As part of an audit in accordance with the generally accepted auditing standards in the Republic of China, we exercise professional judgment and maintain professional skepticism throughout the
- 26 -
audit. We also:
-
Identify and assess the risks of material misstatement of the parent company only financial statements, whether due to fraud or error, design and perform audit procedures responsive to those risks, and obtain audit evidence that is sufficient and appropriate to provide a basis for our opinion. The risk of not detecting a material misstatement resulting from fraud is higher than for one resulting from error, as fraud may involve collusion, forgery, intentional omissions, misrepresentations, or the override of internal control.
-
Obtain an understanding of internal control relevant to the audit in order to design audit procedures that are appropriate in the circumstances, but not for the purpose of expressing an opinion on the effectiveness of the Company’s internal control.
-
Evaluate the appropriateness of accounting policies used and the reasonableness of accounting estimates and related disclosures made by management.
-
Conclude on the appropriateness of management’s use of the going concern basis of accounting and, based on the audit evidence obtained, whether a material uncertainty exists related to events or conditions that may cast significant doubt on the Company’s ability to continue as a going concern. If we conclude that a material uncertainty exists, we are required to draw attention in our auditors’ report to the related disclosures in the parent company only financial statements or, if such disclosures are inadequate, to modify our opinion. Our conclusions are based on the audit evidence obtained up to the date of our auditors’ report. However, future events or conditions may cause the Company to cease to continue as a going concern.
-
Evaluate the overall presentation, structure and content of the parent company only financial statements, including the disclosures, and whether the parent company only financial statements represent the underlying transactions and events in a manner that achieves fair presentation.
-
Obtain sufficient appropriate audit evidence regarding the financial information of the entities or business activities within group to express an opinion on the financial statements. We are responsible for the direction, supervision and performance of the audit. We remain solely responsible for our audit opinion.
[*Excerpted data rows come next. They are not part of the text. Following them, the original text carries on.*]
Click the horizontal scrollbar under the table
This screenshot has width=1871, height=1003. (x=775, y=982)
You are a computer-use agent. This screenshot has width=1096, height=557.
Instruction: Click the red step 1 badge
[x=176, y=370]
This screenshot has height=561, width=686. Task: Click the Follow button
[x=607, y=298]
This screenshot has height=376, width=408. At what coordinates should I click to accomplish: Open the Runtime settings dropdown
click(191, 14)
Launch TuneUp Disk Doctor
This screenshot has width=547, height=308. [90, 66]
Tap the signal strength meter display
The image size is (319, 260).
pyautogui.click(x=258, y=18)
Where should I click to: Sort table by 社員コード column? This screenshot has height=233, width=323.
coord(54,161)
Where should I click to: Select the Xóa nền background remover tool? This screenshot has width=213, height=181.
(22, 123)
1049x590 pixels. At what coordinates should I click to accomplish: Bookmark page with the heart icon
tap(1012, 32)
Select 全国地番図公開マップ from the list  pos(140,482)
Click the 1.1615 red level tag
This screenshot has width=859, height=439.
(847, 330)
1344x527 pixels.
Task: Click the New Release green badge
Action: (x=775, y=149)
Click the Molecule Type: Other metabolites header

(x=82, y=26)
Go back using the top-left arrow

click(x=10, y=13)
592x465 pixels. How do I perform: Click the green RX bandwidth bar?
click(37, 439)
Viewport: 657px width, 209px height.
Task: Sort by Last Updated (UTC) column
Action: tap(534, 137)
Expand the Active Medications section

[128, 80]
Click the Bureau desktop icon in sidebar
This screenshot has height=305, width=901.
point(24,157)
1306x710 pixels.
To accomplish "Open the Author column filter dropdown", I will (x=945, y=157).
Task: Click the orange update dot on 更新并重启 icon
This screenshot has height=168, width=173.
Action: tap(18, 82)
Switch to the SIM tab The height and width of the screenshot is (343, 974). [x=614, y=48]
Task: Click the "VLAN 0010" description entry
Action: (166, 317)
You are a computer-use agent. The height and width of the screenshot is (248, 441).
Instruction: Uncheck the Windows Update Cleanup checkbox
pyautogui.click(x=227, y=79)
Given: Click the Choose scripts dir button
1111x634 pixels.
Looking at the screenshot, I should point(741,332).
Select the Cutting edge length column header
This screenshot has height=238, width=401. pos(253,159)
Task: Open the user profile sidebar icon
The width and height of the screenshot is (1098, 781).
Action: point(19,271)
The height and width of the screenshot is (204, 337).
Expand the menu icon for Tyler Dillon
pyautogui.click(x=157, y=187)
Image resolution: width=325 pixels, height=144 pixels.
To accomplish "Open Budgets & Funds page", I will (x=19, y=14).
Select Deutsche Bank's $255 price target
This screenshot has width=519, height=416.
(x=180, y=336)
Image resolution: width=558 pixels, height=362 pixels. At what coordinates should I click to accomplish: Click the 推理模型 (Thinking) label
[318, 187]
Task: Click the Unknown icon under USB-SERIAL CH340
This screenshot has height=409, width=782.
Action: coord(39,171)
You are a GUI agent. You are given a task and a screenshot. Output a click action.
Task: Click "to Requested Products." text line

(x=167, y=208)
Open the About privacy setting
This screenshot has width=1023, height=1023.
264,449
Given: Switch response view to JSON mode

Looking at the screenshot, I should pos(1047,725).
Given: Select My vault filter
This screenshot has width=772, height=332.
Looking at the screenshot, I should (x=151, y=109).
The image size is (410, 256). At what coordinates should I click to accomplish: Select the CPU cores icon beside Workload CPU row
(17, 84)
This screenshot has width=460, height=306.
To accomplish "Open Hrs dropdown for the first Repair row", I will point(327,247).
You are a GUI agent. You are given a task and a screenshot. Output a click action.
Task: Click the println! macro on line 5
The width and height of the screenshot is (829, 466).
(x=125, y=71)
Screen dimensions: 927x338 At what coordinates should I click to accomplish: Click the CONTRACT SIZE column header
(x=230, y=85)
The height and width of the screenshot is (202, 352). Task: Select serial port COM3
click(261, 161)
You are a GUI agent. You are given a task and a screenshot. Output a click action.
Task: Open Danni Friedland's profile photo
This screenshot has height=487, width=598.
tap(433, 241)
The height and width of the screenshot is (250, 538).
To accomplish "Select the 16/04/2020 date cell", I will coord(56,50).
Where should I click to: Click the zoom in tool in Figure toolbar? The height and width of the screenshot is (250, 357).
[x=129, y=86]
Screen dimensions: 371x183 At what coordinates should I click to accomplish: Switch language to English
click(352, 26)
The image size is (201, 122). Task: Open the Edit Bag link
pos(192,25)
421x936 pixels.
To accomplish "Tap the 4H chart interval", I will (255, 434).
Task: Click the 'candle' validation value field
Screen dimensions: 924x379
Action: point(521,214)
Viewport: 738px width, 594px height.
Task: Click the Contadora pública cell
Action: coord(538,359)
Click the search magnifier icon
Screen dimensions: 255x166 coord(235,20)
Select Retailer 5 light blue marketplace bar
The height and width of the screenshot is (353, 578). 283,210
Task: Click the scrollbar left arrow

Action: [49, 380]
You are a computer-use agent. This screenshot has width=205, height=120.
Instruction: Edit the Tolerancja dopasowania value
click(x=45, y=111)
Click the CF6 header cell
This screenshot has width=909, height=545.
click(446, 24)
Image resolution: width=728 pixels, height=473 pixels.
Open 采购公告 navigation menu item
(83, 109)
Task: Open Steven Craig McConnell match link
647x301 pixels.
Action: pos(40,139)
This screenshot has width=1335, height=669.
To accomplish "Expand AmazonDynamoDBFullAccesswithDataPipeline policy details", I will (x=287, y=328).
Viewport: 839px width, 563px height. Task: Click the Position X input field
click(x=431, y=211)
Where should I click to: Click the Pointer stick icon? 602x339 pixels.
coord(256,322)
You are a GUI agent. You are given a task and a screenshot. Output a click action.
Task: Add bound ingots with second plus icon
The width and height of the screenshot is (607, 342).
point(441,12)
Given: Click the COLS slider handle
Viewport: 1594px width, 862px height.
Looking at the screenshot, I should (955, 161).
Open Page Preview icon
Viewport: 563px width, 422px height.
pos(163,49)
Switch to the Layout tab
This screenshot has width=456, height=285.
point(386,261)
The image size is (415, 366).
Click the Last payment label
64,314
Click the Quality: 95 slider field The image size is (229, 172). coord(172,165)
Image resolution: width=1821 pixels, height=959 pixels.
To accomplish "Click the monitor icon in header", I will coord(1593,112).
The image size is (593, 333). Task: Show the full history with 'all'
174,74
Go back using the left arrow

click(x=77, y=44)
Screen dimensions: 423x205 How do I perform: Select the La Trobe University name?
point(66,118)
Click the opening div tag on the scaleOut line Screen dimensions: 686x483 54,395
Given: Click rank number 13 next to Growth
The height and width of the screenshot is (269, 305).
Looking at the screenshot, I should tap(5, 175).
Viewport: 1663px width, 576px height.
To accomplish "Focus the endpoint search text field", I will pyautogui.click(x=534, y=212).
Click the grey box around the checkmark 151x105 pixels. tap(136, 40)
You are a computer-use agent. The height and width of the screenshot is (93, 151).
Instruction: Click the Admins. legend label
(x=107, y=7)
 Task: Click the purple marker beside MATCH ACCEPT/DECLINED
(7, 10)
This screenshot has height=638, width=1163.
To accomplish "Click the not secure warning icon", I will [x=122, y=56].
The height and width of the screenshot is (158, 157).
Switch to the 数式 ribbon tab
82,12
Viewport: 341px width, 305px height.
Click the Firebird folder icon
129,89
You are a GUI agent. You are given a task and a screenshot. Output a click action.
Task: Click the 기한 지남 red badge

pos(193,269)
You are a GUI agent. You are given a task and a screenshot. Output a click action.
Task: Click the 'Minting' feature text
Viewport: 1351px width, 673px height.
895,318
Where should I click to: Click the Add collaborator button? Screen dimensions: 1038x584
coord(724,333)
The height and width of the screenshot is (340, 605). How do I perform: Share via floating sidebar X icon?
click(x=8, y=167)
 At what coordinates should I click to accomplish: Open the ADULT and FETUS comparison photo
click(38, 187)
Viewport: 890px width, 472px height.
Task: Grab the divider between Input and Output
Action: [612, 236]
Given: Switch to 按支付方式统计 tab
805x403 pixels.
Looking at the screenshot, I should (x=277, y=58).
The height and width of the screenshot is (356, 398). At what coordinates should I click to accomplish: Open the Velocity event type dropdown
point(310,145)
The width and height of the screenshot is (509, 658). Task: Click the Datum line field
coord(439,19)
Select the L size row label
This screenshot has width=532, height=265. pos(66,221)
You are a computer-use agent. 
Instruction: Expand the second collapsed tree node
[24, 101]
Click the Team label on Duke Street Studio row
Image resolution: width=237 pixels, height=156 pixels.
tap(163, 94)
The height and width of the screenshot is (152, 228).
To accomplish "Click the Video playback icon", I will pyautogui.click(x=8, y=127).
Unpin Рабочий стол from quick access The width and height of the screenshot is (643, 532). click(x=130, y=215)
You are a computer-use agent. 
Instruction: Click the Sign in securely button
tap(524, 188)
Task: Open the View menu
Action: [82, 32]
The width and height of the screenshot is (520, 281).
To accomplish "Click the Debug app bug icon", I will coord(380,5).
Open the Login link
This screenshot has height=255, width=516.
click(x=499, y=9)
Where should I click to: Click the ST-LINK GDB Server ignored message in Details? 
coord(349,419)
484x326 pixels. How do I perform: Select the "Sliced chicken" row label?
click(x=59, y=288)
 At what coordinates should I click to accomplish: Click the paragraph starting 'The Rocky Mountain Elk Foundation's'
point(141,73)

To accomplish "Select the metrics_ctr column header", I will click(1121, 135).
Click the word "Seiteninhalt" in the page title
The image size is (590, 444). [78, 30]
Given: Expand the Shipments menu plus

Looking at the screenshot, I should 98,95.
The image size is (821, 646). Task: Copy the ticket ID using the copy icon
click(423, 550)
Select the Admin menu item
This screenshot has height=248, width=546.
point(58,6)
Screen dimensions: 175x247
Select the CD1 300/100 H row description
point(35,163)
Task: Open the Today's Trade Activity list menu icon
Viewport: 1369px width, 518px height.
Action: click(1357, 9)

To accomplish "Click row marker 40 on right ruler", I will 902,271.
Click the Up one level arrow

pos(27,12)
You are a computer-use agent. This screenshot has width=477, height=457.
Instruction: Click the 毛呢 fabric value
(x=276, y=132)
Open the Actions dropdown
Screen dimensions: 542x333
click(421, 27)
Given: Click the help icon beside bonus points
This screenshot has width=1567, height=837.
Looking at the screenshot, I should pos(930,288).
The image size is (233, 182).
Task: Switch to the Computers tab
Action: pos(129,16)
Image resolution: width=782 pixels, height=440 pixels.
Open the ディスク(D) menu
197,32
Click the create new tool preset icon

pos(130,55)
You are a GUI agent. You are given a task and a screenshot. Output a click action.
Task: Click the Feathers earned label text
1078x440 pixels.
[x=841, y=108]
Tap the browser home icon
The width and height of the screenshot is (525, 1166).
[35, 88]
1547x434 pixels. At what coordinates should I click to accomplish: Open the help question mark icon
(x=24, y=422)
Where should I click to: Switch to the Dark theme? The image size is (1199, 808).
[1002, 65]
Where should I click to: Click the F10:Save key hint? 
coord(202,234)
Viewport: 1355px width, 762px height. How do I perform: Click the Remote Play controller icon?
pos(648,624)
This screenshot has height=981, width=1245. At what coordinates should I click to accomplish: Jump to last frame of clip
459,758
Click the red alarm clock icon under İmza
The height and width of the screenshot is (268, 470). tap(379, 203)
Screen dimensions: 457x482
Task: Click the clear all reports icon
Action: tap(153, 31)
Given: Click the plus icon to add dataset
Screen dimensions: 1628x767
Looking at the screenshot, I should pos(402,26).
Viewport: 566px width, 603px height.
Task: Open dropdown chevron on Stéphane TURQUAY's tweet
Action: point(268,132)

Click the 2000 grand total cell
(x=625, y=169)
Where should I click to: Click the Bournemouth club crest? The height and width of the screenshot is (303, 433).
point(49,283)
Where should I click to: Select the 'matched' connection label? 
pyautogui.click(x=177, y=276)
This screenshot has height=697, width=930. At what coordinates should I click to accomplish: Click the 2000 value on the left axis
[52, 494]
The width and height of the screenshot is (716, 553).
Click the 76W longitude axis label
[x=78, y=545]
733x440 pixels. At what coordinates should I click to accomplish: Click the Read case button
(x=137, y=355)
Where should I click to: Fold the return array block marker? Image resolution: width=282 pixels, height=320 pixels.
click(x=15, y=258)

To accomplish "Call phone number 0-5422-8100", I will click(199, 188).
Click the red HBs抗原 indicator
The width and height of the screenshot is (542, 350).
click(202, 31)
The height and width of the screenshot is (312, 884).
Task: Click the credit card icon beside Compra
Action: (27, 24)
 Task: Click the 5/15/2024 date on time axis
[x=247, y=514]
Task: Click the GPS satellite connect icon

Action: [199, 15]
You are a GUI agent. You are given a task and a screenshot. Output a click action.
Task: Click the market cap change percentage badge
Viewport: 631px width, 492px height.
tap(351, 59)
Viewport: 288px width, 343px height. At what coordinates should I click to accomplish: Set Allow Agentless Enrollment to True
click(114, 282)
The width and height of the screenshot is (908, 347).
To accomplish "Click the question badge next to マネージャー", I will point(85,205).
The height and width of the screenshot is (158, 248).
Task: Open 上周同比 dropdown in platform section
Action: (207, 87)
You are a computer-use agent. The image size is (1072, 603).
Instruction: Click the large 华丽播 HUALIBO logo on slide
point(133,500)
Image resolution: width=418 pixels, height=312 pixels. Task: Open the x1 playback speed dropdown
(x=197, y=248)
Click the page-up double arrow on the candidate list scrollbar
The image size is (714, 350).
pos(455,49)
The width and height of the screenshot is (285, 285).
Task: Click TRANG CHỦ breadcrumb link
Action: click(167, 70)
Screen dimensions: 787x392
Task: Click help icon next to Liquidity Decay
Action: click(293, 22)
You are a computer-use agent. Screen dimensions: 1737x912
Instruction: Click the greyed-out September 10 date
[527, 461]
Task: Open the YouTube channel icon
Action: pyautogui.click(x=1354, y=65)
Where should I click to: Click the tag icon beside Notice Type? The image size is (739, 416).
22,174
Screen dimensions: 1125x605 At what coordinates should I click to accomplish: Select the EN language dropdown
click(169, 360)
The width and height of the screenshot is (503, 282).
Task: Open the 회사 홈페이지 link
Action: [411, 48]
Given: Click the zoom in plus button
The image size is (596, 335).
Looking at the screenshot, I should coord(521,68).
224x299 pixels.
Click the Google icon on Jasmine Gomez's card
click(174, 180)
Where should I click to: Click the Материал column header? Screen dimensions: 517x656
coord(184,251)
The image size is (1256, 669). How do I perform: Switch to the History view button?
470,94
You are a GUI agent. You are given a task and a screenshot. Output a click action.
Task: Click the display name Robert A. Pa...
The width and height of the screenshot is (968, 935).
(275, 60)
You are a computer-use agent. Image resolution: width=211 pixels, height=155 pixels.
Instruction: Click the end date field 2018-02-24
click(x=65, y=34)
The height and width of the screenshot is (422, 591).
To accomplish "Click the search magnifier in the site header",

We communicate with those charged with governance regarding, among other matters, the planned scope and timing of the audit and significant audit findings, including any significant deficiencies in internal control that we identify during our audit.
We also provide those charged with governance with a statement that we have complied with relevant ethical requirements regarding independence, and to communicate with them all relationships and other matters that may reasonably be thought to bear on our independence, and where applicable, related safeguards.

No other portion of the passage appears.